4 de diciembre de 2016 – Segundo Domingo de Adviento
Los tiempos de crisis que estamos viviendo nos tienen desorientados y muchos países sienten la tentación de cambios políticos, a veces un tanto arriesgados, para encontrar una solución que la política tradicional no es capaz de dar. En el fondo seguimos creyendo que estamos viviendo una crisis económica y social que se puede solucionar cambios políticos. Como el papa Francisco ha insistido, estamos viviendo una crisis de valores, eminentemente religiosa. En efecto tiene que ver con el sentido de la vida y del trabajo. Un sistema montado para el lucro de unos pocos no puede funcionar. Es un sistema ya agotado.

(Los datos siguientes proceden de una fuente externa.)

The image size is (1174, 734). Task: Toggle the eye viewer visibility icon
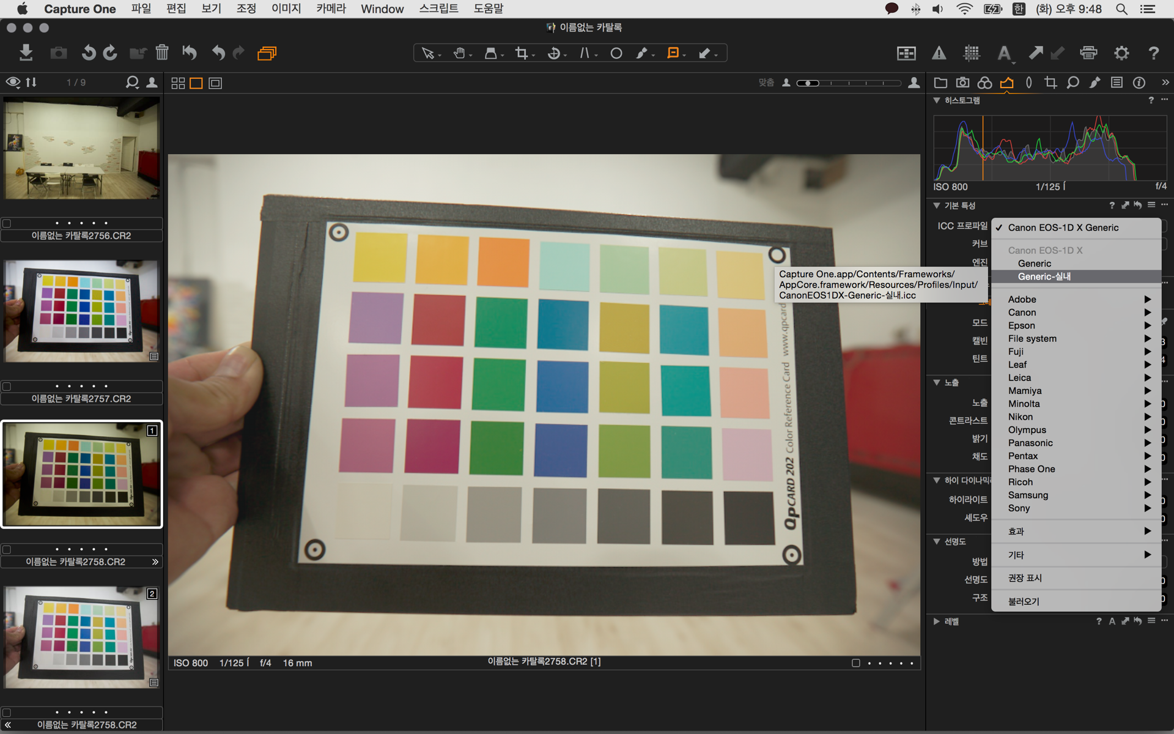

Tanto Juan el Bautista como Jesús vivieron también en un tiempo de crisis más aguda que la nuestra y suscitaron grandes esperanzas en el pueblo. Juan es el último de los profetas del Antiguo Testamento que anuncia la presencia del Profeta Definitivo de Dios, Jesús. Es en Jesús en quien Dios mismo se hace presente y nos trae la salvación definitiva. Juan aparece en el desierto porque es allí donde se hace sentir más agudamente la necesidad de la salvación (Mt 3,1-12). El pueblo de Dios en su travesía del desierto, después de salir de Egipto, se dio cuenta de que su vida dependía totalmente de Dios. Tan sólo orientándose hacia Él podían vivir en un desierto inhabitable.
Al contrario de los políticos, Juan el Bautista proclama la verdad y hace ver a sus oyentes la parte de responsabilidad que tienen en la crisis en que están viviendo. Les hace sentir a sus contemporáneos cómo sus vidas se parecen a un desierto, a pesar de estar viviendo en la tierra que Dios dio a Abrahán. El simple hecho de pertenecer al pueblo de Dios no es garantía de que las personas estén produciendo los frutos de conversión que Dios pide de ellas. Ante el juicio de Dios, que se avecina en la persona de Jesús, la amenaza del castigo debe sacudir las conciencias.
Juan invita a cambiar de vida y a sellar el comienzo de ese cambio con un gesto profético, el bautismo. A través de él, uno se reconoce pecador y necesitado de la salvación de Dios. Es el primer paso para poder ser salvado. Si uno se considera ya bueno por el hecho de ser cristiano, no se ve la necesidad de cambiar. Aceptar lavar el propio cuerpo expresa la disponibilidad a purificar la propia vida, situándola en el horizonte de la voluntad de Dios. Juan no se hace ilusiones sobre la eficacia de ese gesto. Su bautismo expresa tan sólo la voluntad de convertirse, pero la conversión es un proceso que dura toda la vida. Tan sólo la conducta concreta, los frutos que se van produciendo, dirán la verdad de ese gesto.
Pero al mismo tiempo Juan anuncia otro tipo de bautismo, el bautismo que realizará Jesús mediante el Espíritu y el fuego. El fuego es capaz de consumir todos nuestros pecados, pero es el Espíritu el que crea en nosotros una realidad nueva, configurándonos con la muerte y la resurrección de Cristo. El bautismo y la fe hacen de nosotros una nueva criatura, que responde verdaderamente al plan original de Dios sobre el hombre. Pero tampoco aquí caben las ilusiones. El bautismo cristiano no es un rito mágico. Comporta la fe y la apertura a la acción del Espíritu, que inaugura una vida nueva.
Esa vida nueva nos sitúa en el horizonte de los tiempos mesiánicos anunciados por el profeta Is 11,1-10). La venida del Mesías, de Cristo Jesús, comporta una efusión del Espíritu, no sólo sobre su persona, sino sobre toda la humanidad y toda la creación que vuelve a su estado original en el paraíso. Allí el hombre vivía pacíficamente con los animales y éstos no se hacían daño los unos a los otros. Era un reino de justicia en el que se respetaban todas las manifestaciones de la vida. Que la celebración de la eucaristía avive nuestro deseo de la venida de Jesús para que vivamos en ese mundo nuevo que Él ha inaugurado.